La democracia hoy no luce ni proyecta una
imagen fulgurante de cara al futuro como cuando Francis Fukuyama publicó el Fin
de la historia y el último hombre en 1992. No, las autocracias han vuelto a
resurgir por todo el globo terráqueo como una especie de viruela autoritaria.
Pero antes de levantar el grito al cielo, recurramos a la reveladora historia. Iniciado el siglo XX, la democracia suscitaba muy pocas esperanzas frente a retadores peso pesado como el fascismo, el nazismo y el socialismo, que se esparcían por el mundo como una “marea negra”. Amén que la democracia estaba parapetada en muy pocos países; pero avanzado el siglo XX la democracia levantará cabeza, primero sobre el fascismo y el nazismo (1945) y luego sobre el socialismo (1989).
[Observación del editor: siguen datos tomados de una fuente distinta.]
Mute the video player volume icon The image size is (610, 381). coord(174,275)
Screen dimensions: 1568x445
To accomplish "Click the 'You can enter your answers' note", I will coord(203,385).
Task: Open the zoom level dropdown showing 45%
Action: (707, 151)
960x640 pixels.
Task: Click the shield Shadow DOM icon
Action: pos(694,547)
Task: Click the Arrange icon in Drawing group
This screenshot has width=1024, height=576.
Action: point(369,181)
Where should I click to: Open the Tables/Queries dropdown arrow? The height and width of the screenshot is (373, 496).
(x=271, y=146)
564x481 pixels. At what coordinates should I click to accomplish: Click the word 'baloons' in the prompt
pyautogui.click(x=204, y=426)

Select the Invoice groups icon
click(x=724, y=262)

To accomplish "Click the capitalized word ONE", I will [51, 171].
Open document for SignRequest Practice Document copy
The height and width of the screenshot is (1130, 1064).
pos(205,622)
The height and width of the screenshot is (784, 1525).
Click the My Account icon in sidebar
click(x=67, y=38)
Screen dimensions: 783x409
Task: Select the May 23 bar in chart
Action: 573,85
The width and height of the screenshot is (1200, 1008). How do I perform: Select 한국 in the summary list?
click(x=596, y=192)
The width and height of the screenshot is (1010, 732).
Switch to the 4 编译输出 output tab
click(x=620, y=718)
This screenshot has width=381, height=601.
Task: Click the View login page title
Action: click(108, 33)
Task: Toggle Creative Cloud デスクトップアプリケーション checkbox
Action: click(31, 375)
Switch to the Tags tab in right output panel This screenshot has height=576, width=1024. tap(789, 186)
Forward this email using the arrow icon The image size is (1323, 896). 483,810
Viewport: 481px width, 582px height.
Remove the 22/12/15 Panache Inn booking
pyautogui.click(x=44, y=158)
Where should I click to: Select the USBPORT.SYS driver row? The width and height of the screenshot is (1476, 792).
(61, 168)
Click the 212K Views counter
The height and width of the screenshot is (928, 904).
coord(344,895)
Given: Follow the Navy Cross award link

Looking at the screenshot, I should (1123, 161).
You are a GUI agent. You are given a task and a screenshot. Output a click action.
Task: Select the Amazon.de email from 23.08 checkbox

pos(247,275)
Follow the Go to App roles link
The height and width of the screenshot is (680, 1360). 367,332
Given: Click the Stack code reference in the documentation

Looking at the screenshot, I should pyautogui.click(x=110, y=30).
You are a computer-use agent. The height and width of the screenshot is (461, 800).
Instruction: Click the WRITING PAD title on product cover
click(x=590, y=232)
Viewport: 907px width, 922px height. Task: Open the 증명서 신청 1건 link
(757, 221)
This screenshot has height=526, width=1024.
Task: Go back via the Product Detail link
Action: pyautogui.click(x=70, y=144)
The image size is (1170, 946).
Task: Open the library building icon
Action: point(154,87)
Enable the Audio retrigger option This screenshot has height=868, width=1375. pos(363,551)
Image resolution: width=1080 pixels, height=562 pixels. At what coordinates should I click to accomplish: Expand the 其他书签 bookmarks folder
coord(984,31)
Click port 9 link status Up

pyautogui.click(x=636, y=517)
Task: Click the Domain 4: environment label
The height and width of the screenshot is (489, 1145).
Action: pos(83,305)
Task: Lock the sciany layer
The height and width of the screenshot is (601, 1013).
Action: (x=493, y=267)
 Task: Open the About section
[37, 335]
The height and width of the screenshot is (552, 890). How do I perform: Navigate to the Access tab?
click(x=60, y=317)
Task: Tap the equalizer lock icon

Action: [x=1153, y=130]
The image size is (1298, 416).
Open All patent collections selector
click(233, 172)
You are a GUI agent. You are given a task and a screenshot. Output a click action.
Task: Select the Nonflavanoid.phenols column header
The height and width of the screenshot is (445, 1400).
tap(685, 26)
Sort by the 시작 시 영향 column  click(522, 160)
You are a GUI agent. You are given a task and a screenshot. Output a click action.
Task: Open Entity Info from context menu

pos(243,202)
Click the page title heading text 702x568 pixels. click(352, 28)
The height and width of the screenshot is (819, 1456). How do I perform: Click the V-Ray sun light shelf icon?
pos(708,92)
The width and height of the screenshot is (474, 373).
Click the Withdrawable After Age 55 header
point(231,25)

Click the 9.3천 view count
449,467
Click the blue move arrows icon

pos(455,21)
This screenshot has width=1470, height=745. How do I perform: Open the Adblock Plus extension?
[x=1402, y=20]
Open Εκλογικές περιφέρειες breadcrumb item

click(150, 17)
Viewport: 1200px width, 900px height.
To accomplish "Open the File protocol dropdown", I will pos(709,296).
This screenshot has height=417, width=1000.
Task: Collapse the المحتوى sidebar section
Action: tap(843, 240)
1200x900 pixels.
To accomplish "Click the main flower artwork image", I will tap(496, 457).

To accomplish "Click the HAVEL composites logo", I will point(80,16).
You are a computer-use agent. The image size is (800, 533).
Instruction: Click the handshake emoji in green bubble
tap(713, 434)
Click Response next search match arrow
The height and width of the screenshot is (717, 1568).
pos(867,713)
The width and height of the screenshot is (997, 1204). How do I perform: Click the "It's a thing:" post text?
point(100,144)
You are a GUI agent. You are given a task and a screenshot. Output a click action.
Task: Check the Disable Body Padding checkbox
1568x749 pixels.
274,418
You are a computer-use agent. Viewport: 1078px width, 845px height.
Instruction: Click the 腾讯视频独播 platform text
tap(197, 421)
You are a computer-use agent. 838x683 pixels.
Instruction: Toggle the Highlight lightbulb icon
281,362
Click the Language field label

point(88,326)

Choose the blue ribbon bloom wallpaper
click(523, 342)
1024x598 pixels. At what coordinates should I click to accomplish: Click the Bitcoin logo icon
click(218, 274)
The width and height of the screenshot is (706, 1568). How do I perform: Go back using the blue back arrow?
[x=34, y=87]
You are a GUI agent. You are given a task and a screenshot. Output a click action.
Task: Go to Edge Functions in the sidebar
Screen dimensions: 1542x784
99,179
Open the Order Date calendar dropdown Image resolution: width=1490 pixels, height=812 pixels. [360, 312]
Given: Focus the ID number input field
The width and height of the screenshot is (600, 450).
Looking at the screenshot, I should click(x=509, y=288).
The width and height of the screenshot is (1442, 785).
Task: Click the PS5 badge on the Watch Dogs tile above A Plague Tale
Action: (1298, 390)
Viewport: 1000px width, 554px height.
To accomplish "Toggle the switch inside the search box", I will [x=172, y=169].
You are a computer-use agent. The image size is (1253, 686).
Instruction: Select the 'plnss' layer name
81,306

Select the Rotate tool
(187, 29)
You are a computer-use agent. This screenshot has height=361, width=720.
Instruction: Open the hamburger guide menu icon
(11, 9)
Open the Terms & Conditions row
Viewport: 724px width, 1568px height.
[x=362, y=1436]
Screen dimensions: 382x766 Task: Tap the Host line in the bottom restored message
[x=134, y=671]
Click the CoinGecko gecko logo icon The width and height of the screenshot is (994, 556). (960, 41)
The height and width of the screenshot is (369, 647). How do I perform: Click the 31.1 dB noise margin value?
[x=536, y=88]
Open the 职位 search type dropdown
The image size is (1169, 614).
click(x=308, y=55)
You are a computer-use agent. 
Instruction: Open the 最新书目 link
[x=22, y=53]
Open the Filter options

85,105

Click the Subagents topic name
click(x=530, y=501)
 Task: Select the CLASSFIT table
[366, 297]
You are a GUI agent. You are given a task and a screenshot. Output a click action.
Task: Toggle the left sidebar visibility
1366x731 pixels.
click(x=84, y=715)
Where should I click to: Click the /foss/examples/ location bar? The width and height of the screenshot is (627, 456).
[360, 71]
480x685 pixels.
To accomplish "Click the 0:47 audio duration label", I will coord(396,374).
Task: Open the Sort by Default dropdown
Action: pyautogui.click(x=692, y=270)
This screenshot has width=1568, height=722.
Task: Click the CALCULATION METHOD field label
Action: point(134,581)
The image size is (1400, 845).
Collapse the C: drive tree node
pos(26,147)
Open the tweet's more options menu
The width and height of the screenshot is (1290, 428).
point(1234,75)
¿Por qué sucedió el reposicionamiento democrático? El fascismo, el nazismo y el socialismo, después de cortos y esperanzadores veranos, sólo trajeron crudos y cruentos inviernos a sus pueblos. El siglo XX se convirtió en un díptico: de un lado el autoritarismo y la pobreza, y del otro lado, de Occidente, la democracia y la prosperidad; de un lado las utopías distópicas, y del otro, democracias capitalistas que, sin prometer el cielo, hicieron de sus sociedades el lugar del que nadie quería salir y al que todos querían ir (¿hay un mejor indicador del éxito político y económico?).
Hoy se empieza a hablar de “fatiga democrática” y la alternativa parecen ser líderes fuertes, autoritarios y centralizadores que descreen en la democracia, las instituciones republicanas y prometen. Prometen mucho, eso sí. El cielo y la tierra, nuevamente. Si tienen una coyuntura económica externa favorable, el pueblo sonríe y aplaude; pero cuando llega el periodo de las adversidades, el pueblo no sólo deja de sonreír y aplaudir, empieza a experimentar el autoritarismo de esos gobiernos que, sin los debidos contrapesos republicanos, hacen de la vida un purgatorio, salvo para el coyuntural grupo de poder (que también se va reduciendo en número, ideas, propuestas, pero no en ambiciones y placidez).
Hay un refrán que dice: “Hay que dejar caminar a las personas para saber de qué lado cojean”. Y de verdad que con el paso del tiempo podemos detectar, sin duda alguna, de qué lado flaquean. Lo propio sucede con los neopopulismos de nueva factura: hay que dejarlos caminar y con el paso del tiempo descubrimos su verdadera alma y carácter. No lo que dicen en las tribunas, sino lo que hacen entre los cortinajes del poder: todo malo para el pueblo y todo bueno para ellos.
Entonces y sólo entonces, volvemos la vista al valor de la democracia y apreciamos su cotidianidad: hablar libremente, dejar que en la deliberación pública las mejores ideas se afirmen por el peso de la gravedad, poder cambiar a los gobiernos incapaces y aprender –algo que cuesta y tiene su precio– que los diablos vienen siempre vestidos de santos que prometen cruzadas liberadoras, pero que, al final, se vuelcan a sablazos sobre propios y extraños.
A la democracia real le va mal en la competencia con la irrealidad de las ideologías (en la arquitectura narrativa de las palabras, las promesas lucen de un radiante lirismo); pero una vez que se concretan y podemos comparar realidad con realidad, la democracia vuelve a levantar cabeza; porque como se suele decir, la letra entra con sangre. Y ese es el lenguaje y la pedagogía, por los siglos de los siglos, de todos los autoritarismos: primero la letra de las promesas y los planes promisorios; luego el desencanto, la frustración y la sangre.
¿Debemos dejar que se volatilicen las democracias? De ninguna manera, hasta hoy es el mejor invento para los seres de carne y hueso, para el hombre común. Es una tautología, pero para los autoritarios por supuesto que el mejor de los mundos posibles es un régimen autoritario. Ahí campean a sus anchas, y cumplen con la promesa radical de cambiar la vida; pero con una precisión: las suyas. Y una vez logrado el poder sin contestación, las demás vidas acaban siendo lo de menos.
El siglo XXI empezó a caminar y ya vemos de qué lado cojea. No dejemos entonces que sean los cojos quienes marquen el paso.